London - Wenn's passt, kramen britische Boulevardzeitungen für Artikel über Deutschland immer noch gerne das Weltkriegsvokabular hervor, bevorzugt bei großen Fußballturnieren. Dass die Briten auch anders können, beweist ausgerechnet die "Sun": Sie hat eine Liste mit zehn Gründen veröffentlicht, Deutschland zu lieben.
Der Artikel hat eine Vorgeschichte. Großbritanniens Premierminister David Cameron strebt eine Volksabstimmung darüber an, ob man in der Europäischen Union bleiben soll. Das veranlasste die "Bild"-Zeitung zur Schlagzeile: "Bitte geht nicht, ihr seid so schön crazy!" Man brauche den britischen Eigensinn statt Einheitseuropa. "Und vor allem: Wir lieben Eure schrulligen Royals! Euren Punk! Euren Humor!" Prinz Harry sei besser zum Fremdschämen geeignet als jeder andere. Auch das Ungeheuer von Loch Ness, Designerin Vivienne Westwood und sogar britische Urlauber führte das Blatt an.
Und nun revanchiert sich die "Sun", so etwas wie das britische Pendant zur "Bild"-Zeitung. Zwar seien manche Gründe des deutschen Blattes wenig einfühlsam gewesen, etwa die Bemerkung über Prinz Philips oftmals unpassende Kommentare. Aber immerhin werde auch der britische Humor gepriesen, etwa Rowan Atkinson alias Mr. Bean.
Das reicht offenbar, um eine ähnliche Liste zu machen. Darauf finden sich unter anderem: Jägermeister, Rudi Völlers Frisur und Bart, die Band Kraftwerk, das Oktoberfest, Wimbledon-Legende Boris Becker, sogar Aldi und Lidl. Ganz oben, als Nummer eins, steht allerdings ausgesprochen teutonische Wertarbeit: gleich vier deutsche Autohersteller. "Wir lieben Audi, BMW, VW und Mercedes." Selbstverständlich kommen auch deutsche "Laufsteg-Königinnen" zu ihrem Recht: Claudia Schiffer und Heidi Klum machen Deutschland offenbar ebenso liebenswert wie Turnschuhe deutscher Marken.
Nur in einem Punkt hat die "Sun"-Redaktion offenbar Probleme.
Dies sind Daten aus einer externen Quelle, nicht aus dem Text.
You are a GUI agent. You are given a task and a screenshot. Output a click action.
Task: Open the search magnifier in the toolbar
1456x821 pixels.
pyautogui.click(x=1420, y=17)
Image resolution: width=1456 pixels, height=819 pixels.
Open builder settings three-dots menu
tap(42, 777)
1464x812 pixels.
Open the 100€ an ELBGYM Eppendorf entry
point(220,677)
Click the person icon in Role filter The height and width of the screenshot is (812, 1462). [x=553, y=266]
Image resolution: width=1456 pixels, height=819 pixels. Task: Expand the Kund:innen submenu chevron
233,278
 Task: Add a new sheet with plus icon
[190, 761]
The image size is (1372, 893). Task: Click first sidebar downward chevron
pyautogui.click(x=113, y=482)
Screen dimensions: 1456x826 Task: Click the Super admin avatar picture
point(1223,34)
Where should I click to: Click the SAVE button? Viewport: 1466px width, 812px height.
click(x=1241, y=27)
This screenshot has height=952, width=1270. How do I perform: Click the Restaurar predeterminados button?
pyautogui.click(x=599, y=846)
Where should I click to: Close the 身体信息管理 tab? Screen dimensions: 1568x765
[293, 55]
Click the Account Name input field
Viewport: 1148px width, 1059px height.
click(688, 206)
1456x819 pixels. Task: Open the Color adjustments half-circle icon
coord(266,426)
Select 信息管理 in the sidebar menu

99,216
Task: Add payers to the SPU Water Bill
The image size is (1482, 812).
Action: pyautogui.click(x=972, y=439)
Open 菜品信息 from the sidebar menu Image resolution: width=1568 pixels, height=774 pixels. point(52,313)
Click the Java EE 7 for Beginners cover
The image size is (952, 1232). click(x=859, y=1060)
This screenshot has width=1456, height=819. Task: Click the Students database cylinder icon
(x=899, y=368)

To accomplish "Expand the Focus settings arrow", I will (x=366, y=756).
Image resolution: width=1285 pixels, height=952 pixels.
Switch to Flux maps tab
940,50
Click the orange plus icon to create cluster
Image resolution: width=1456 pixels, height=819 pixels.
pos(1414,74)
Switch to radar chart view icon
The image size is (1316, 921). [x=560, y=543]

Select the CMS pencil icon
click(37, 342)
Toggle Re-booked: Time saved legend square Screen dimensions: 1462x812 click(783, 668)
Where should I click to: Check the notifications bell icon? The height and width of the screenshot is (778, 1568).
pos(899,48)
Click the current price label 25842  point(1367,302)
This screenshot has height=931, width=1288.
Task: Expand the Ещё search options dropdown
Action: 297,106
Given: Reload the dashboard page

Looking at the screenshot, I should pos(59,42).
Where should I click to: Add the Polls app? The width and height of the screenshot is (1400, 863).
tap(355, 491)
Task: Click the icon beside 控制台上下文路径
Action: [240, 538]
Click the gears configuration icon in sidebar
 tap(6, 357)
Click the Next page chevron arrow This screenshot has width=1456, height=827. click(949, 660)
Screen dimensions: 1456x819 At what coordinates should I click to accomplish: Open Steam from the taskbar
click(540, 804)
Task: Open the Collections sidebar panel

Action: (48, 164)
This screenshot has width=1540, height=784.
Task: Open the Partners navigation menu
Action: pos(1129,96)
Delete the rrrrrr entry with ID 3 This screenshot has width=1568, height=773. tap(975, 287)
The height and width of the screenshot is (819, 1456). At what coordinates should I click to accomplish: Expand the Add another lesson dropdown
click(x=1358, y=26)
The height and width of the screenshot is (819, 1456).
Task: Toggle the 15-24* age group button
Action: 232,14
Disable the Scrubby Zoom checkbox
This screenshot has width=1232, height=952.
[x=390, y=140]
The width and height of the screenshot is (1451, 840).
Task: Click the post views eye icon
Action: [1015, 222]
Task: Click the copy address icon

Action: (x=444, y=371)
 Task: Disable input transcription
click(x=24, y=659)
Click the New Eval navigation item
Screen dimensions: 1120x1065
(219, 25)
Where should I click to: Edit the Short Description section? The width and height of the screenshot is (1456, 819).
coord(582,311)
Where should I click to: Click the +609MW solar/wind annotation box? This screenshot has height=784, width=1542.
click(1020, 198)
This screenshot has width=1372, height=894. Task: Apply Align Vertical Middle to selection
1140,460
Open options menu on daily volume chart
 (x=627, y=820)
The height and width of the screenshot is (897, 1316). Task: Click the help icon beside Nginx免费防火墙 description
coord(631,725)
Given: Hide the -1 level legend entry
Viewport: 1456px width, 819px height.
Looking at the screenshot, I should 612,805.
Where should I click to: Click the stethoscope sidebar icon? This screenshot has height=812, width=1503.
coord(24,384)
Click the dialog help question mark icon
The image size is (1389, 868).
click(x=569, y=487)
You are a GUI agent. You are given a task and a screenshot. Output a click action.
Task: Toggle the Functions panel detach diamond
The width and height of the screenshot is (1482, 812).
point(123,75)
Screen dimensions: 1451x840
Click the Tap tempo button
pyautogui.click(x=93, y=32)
Die "Bild"-Zeitung hatte einen Satz des früheren englischen Nationalspielers Gary Lineker zitiert, wonach beim Fußball am Ende immer Deutschland gewinne. Das wollte die "Sun" nicht einfach so gelten lassen. Wenigstens war der Hinweis auf den einzigen WM-Sieg der Engländer dezent: "Ähm. Wembley '66?"